"On est vieux à vingt ans"

Propagande jeuniste d'un concert à venir...

 

    Au petit matin, Alizée qu'on reconnaît à ses cheveux mi-longs et à sa silhouette longiligne regarde le soleil qui se lève à l'horizon, alors que ses premiers rayons n'éclairent encore que les nuages supérieurs... Elle est assise sur un banc public, immobile, bercée par le son de ces oiseaux qui ne chantent qu'à l'aube. Nostalgie (injustifiable à cet âge) du temps qui passe ? Ode lancinante à la vingtaine qui approche ? Calme avant la tempête ? Cette aube devant laquelle Alizée est en admiration est bien sûr celle de la vie qui commence, et ces oiseaux qu'on entendra plus de la journée sont ceux qui résonnent encore à dix huit ans, mais plus à vingt. C'est parce qu'on "est vieux à vingt ans" qu'Alizée les écoute une dernière fois et regarde ce ciel illuminé, avant que le soleil ne l'aveugle et ne la marque trop. Alizée a le temps.

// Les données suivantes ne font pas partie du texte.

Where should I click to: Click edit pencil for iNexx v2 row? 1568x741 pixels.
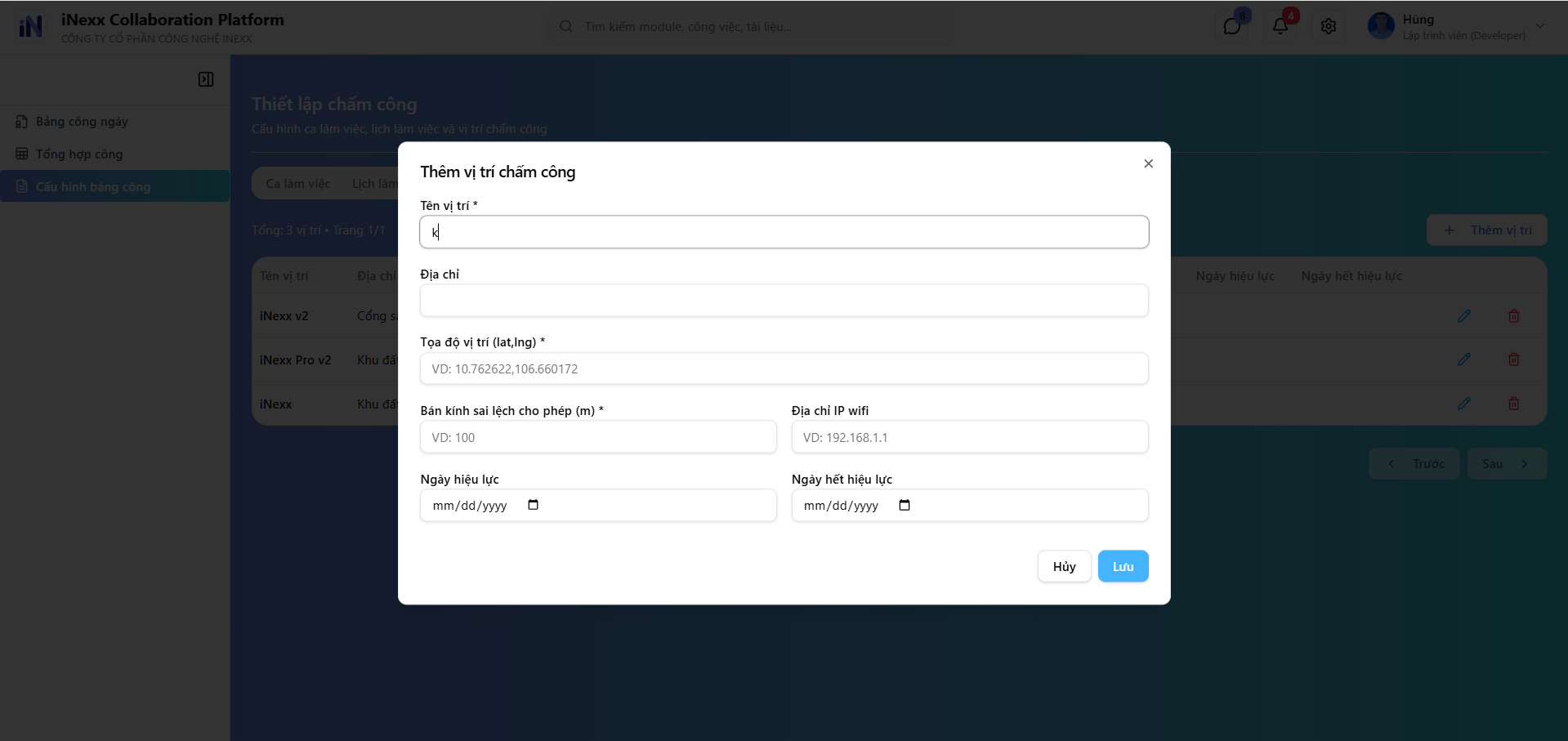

    On reconnaît une fois de plus l'épure vers laquelle semble vouloir tendre Laurent Boutonnat si ce n'est dans son cinéma, mais au moins dans ses clips. Tout est dit une fois de plus en un plan, sans fioriture, sans décors, sans figurants ni costumes ni intrigue. La bas du cadre correspond au sol dont la matière est inconnue, le hors champ est inexistant, Alizée dans ce plan n'est nulle part puisque son propos n'a aucun besoin d'être situé. Mouvement d'appareil lent et fluide, la caméra s'approche lentement du dos d'Alizée jusqu'à ce qu'une demi-douzaine de colombes s'envolent. Ce qu'il faut remarquer ici est la simultanéité de l'envol des oiseaux avec l'apparition de l'introduction de la chanson dans le champ sonore. C'est là, pourtant sans faire de bruit que tout casse, la caméra s'est approchée trop près, les oiseaux ont peur, ne chantent plus, s'envolent, la quiétude est brisée, la jeunesse est finie. Aucun besoin alors de s'attarder sur ce pauvre banc public qui n'intéressera désormais plus personne, au delà de l'enfant qui se meut en adolescente dans Parler tout bas, c'est ici l'adolescente qui devient adulte, propulsée dans la course au vieillissement, délaissée par la paix qui veillait jusqu'à lors sur elle, placée dans la nouvelle position qui la marquera à vie : la scène.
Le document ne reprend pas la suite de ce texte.